Alla scuola di Tommaso e del Pievano Arlotto

La sua istruzione si svolse nella scuola pubblica, dove ricevette un insegnamento del latino sufficiente per poter leggere agevolmente la Sacra Scrittura e i Padri della Chiesa. Ma la vera formazione spirituale Filippo la ebbe tra le stanze e i chiostri del Convento domenicano di San Marco, dove era ancora vivo l’ardore mistico e il rigore di vita del Savonarola, temperato dalla placida bellezza dei dipinti del Beato Angelico. Qui inizierà a conoscere l’amata Summa Teologica di san Tommaso d’Aquino, che non smetterà mai di leggere per tutta la vita, insieme però alle Facezie del Pievano Arlotto, libro che non è certo da annoverare tra le opere di teologia ma tra i classici dell’umorismo! Arlotto Mainardi era un parroco vissuto il secolo prima a Fiesole. Aveva viaggiato molto, facendo esperienze curiose e simpatiche. Si recava spesso a Firenze a trovare gli amici, con i quali passava il tempo intrattenendoli con le sue storielle. Il vescovo di Firenze si insospettì del clamore causato dal Pievano e ordinò un’inchiesta sulla vita del sacerdote. Il risultato fu la piena assoluzione: Arlotto era la bontà in persona e tutti coloro che avevano bisogno non tornavano da lui a mani vuote. Conquistava la gente con il sorriso e con la sua ilarità riportava la pace grazie a una risata liberatoria. Filippo imparerà molto dal Pievano e userà l’umorismo allo stesso modo: non per deridere o insultare, ma per correggere benevolmente i fratelli, invitandoli a ridere saggiamente dei propri difetti.

Un altro amore del giovane Filippo fu quello per le Laudi di Jacopone da Todi. Questo poema, scritto per la maggior parte in dialetto umbro, era un messaggio mistico facilmente accessibile al popolo, carico di sentimento e di spiritualità.

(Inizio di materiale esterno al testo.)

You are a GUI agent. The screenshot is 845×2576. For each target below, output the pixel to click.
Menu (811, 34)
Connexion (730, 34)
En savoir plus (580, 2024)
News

Il Santo, quando avrà avviato a Roma l’Oratorio, lo farà musicare e cantare dai suoi discepoli.

Firenze rimarrà sempre nel cuore del Santo, sebbene diventato romano di adozione dopo sessant’anni di vita nella “Città Eterna”: Siccome egli era fiorentino, così haveva caro che gli altri sapessero ch’ei fusse”. Ricorderà con nostalgia il periodo trascorso alla scuola dei domenicani e dirà spesso che tutto ciò che aveva imparato di buono l’aveva appreso dai frati di San Marco. Del fiorentino rimase sempre in Filippo la natura, su cui lo Spirito di Dio poggiò le sue ali. Ha ragione il  Papini a dire: “Lo chiamino pure l’Apostolo di Roma e lo venerino come santo universale, ma sta il fatto che egli deve la sua originalità all’impronta incancellabile della sua nascita fiorentina. Nessun santo ha riso e fatto ridere al par di lui e a nessun santo, come a lui, si può applicare la famosa definizione dantesca “fiorentino spirito bizzarro”. San Filippo, insomma, è un ragazzo fiorentino che s’è innalzato fino ai vertici della santità, rimanendo in parte quel che era, cioè fanciullo e faceto”.